Motion Blur: Graphic Moving Image Makers is a book released by onedotzero in 2004. Produced by Shane Walter and Matt Hanson, it features a number of articles about, and interviews with, 28 multimedia artists and graphic houses. It also includes a DVD featuring a number of videos created by the aforementioned artists. The first edition of the book and DVD were housed in a foam cover, with the phrase onedotzero cut through the foam in a stencil fashion; the reprint does not include this cover.

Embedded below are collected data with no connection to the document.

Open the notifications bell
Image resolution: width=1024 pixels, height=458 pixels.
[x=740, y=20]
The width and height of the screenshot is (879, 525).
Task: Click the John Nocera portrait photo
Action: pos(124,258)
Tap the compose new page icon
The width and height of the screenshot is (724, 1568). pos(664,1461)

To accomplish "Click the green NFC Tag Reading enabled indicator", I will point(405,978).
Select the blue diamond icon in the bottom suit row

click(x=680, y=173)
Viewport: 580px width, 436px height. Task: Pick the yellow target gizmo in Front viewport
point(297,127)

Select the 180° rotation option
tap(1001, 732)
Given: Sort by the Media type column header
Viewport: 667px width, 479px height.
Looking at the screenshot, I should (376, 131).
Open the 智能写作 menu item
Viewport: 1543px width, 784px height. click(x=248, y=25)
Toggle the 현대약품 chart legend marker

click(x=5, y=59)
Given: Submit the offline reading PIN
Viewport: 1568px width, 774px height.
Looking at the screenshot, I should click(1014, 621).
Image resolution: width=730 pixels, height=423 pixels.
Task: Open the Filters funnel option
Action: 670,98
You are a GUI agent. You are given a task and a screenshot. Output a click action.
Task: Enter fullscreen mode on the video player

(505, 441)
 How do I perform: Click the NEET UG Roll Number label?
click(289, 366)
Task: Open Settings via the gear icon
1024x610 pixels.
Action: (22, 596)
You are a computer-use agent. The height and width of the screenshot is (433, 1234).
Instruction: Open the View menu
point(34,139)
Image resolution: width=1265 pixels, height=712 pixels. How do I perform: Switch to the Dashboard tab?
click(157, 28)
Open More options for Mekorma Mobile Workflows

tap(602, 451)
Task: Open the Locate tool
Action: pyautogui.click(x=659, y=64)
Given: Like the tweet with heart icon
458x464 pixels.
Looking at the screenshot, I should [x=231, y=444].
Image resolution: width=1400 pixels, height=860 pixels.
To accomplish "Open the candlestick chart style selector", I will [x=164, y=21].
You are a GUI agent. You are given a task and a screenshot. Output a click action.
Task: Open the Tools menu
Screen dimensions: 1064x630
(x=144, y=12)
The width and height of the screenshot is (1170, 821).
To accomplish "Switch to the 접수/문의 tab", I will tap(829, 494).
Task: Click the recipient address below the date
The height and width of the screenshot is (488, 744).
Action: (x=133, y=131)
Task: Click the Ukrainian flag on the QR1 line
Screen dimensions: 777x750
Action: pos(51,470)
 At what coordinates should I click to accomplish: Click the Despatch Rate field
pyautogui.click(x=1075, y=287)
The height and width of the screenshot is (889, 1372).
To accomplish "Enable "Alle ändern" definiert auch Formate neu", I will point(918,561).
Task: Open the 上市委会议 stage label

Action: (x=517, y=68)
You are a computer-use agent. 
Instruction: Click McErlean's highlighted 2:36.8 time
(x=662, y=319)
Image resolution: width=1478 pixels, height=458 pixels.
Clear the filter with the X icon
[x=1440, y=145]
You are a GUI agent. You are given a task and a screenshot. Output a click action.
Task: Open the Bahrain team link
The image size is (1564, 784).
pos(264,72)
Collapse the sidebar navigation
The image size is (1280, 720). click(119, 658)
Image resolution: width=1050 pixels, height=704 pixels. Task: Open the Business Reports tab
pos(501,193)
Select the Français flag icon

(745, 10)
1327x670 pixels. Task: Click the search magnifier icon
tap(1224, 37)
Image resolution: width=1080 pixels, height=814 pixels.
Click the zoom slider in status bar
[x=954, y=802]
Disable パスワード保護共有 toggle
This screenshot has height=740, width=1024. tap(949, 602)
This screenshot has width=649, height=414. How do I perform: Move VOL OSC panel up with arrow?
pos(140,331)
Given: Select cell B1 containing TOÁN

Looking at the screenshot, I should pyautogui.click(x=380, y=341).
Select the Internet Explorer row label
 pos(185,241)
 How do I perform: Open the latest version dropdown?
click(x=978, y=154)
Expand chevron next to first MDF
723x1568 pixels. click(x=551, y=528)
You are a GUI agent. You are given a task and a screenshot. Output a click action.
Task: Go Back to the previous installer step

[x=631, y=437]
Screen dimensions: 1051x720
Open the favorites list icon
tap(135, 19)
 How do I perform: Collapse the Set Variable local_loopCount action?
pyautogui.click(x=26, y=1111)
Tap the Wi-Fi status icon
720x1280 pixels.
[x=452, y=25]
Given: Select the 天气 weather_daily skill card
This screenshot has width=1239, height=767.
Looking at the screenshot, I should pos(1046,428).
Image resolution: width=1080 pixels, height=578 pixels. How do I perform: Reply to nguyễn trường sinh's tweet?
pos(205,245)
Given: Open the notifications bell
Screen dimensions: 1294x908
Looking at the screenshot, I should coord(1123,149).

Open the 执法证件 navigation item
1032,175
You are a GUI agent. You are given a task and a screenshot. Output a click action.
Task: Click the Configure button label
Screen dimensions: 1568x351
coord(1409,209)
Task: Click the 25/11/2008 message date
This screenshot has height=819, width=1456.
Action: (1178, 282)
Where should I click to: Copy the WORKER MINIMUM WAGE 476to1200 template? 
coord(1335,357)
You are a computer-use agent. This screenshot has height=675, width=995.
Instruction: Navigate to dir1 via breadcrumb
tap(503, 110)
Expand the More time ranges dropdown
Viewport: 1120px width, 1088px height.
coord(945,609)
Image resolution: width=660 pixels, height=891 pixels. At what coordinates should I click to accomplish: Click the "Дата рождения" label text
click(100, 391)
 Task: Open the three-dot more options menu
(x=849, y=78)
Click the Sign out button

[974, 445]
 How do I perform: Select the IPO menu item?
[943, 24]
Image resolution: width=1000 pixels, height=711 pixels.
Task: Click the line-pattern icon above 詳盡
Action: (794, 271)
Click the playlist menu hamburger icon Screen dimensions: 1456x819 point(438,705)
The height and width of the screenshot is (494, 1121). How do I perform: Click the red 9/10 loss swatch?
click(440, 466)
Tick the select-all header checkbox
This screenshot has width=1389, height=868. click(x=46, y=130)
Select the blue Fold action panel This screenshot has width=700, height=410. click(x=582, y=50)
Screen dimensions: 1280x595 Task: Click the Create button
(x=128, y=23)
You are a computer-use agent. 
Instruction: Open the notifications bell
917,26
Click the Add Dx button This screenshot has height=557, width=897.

The interviews explore the inspirations and creative processes used by the various artists, groups and graphics houses, as well as looking into their history. The text is accompanied by a vast range of still shots from videos and animations they have produced. The book can easily be thought of as a classic example of a coffee table book.

The book also features two essays entitled "The Seduction of Moving Image" by Shane Walter and "The End of Celluloid" by Matt Hanson.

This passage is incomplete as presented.